Unfortunately, the writers can’t help resorting to quite a bit of blunt schmaltz to get him there. (And with Johns on staff, how could they avoid it?) Spoiler alert—while Tommy’s guest spot, even as an imaginary figment, is a welcome one, the speech he makes to Ollie is so directly redemptive and encouraging as to feel more like wishful thinking on Ollie’s part. It’s hard not to feel a little squeamish when Tommy insists, “I know I called you a murderer, but you are not—you’re a hero.” It just seems too much like the writers want to wipe clean Ollie’s list of kills from the first season to make his transition into pure heroism that much easier.

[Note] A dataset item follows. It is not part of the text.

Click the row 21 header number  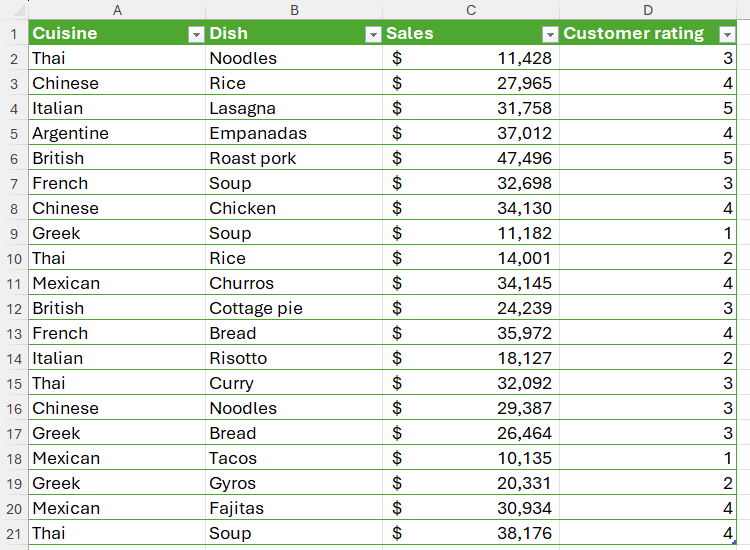[14, 533]
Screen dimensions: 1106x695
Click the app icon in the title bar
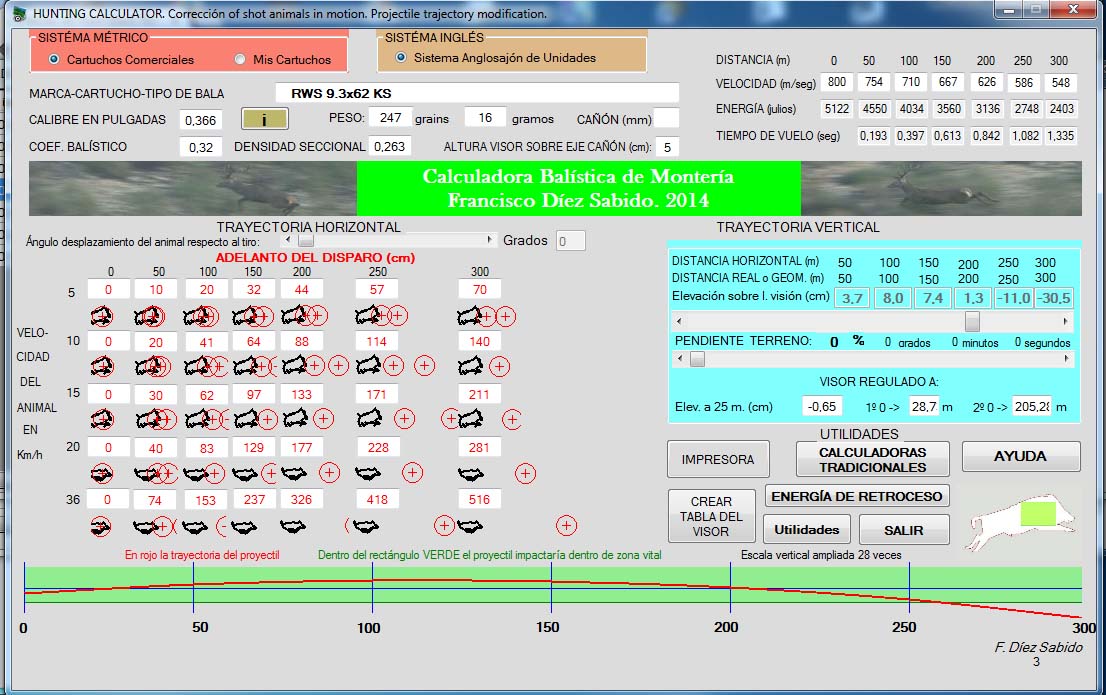click(x=18, y=14)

This is a lot of talk about Ollie, but the episode continues the show’s tradition of making the supporting cast as crucial to its success as he is. This is no longer the case of Ollie calling the shots, with Felicity and Diggle resentfully submitting. When Felicity refuses to back down in the face of Ollie’s misplaced rage at Barry discovering his identity, even countermanding his threats to shoot the poor scientist, and when Diggle firmly takes point on an intelligence mission with Ollie his willing back-up, it shows how Ollie’s two wingmen have become his equals. All the more fitting that they are the only ones present when he finally does put on the mask.
Yet the show has also found purpose for all its other characters as well. Both Thea and Roy become ever more enmeshed in the vigilante’s world in this episode, and Officer Lance has come so far as to accept lead a legit crime-fighting op in the vigilante’s place when Ollie confesses that he’s been compromised. Even Dinah gets something to do that doesn’t involve compromising her integrity any further. These are things you can enjoy and get invested in without any comic book knowledge whatsoever, which is perhaps Arrow’s greatest achievement of all.
Conclusion: A gem of an episode for both the Green Arrow fans and those who still only know him as Oliver Queen, “the vigilante.” A satisfying way to break for the holidays and build anticipation for the year to come.
- Minhquan Nguyen
Some Musings: * With this latest escape from the injuries inflicted by Cyrus Gold (a.k.a. the future Mr. Grundy), that makes how many times Ollie came near death and lived?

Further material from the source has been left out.